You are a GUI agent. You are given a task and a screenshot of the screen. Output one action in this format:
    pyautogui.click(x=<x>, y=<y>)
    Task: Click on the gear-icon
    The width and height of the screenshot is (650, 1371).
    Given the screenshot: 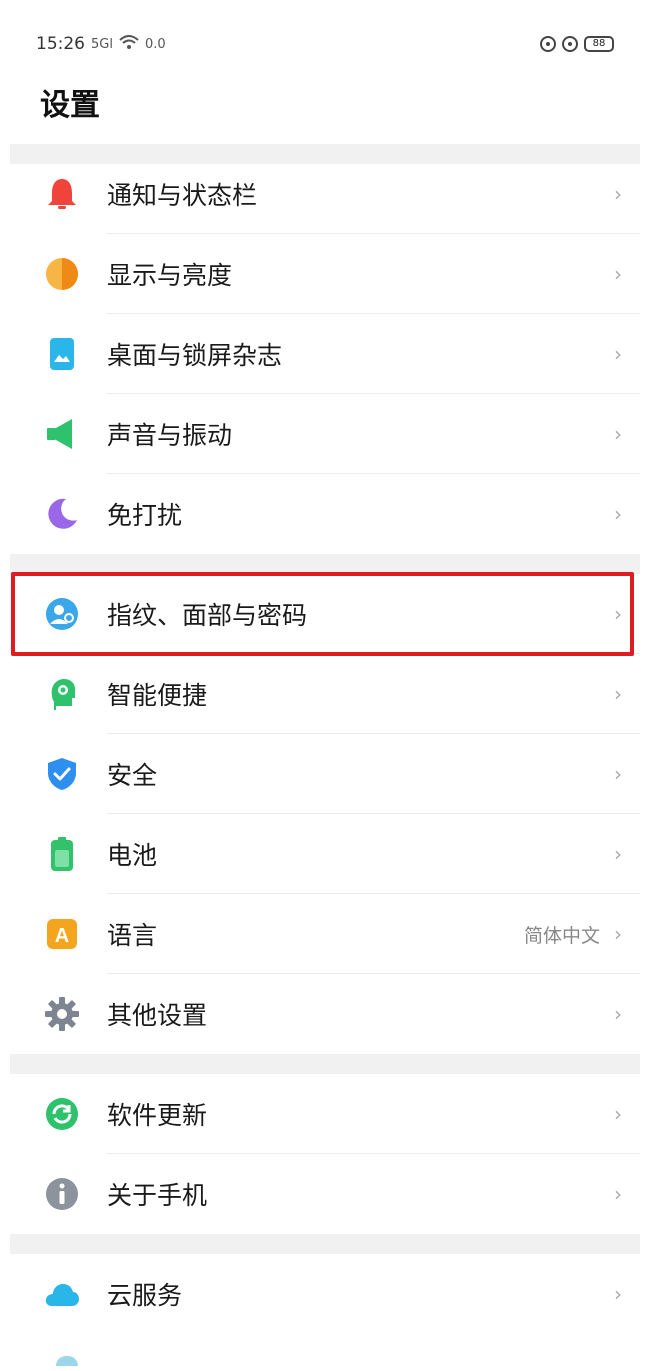 What is the action you would take?
    pyautogui.click(x=62, y=1014)
    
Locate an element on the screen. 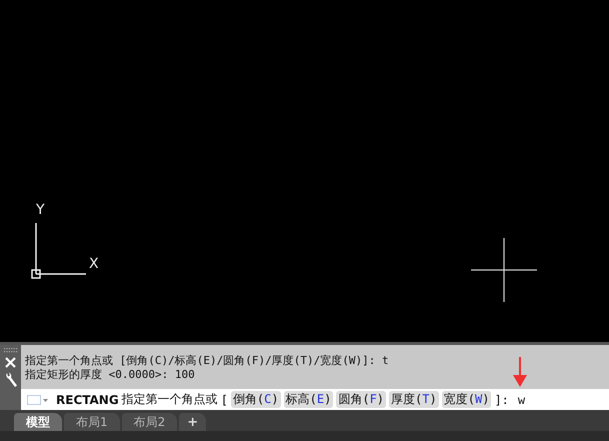 Image resolution: width=609 pixels, height=441 pixels. command-history-line: 指定矩形的厚度 <0.0000>: 100 is located at coordinates (110, 375).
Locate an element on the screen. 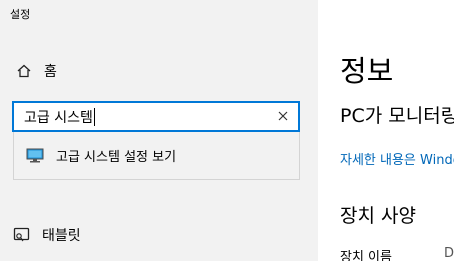 The width and height of the screenshot is (454, 261). monitoring-heading: PC가 모니터링되고 is located at coordinates (397, 116).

-- -- --

Task description: Reproduce word for word the stretch of lines from the first one through the line containing "The width and height of the screenshot is (650, 1371).", including both ends.

Exercise result:
You are a GUI agent. You are given a task and a screenshot of the screen. Output one action in this format:
    pyautogui.click(x=<x>, y=<y>)
    Task: Click on the gear-icon
    The width and height of the screenshot is (650, 1371).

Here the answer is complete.